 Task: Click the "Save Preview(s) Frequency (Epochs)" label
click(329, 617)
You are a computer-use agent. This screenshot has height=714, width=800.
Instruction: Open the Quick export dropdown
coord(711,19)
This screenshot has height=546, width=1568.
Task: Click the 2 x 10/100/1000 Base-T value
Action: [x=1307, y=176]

####################

[PROBLEM DESCRIPTION] Repeat the whole of the data above exactly as it appears.

[OUTPUT BELOW]
 Task: Click the "Save Preview(s) Frequency (Epochs)" label
click(329, 617)
You are a computer-use agent. This screenshot has height=714, width=800.
Instruction: Open the Quick export dropdown
coord(711,19)
This screenshot has height=546, width=1568.
Task: Click the 2 x 10/100/1000 Base-T value
Action: [x=1307, y=176]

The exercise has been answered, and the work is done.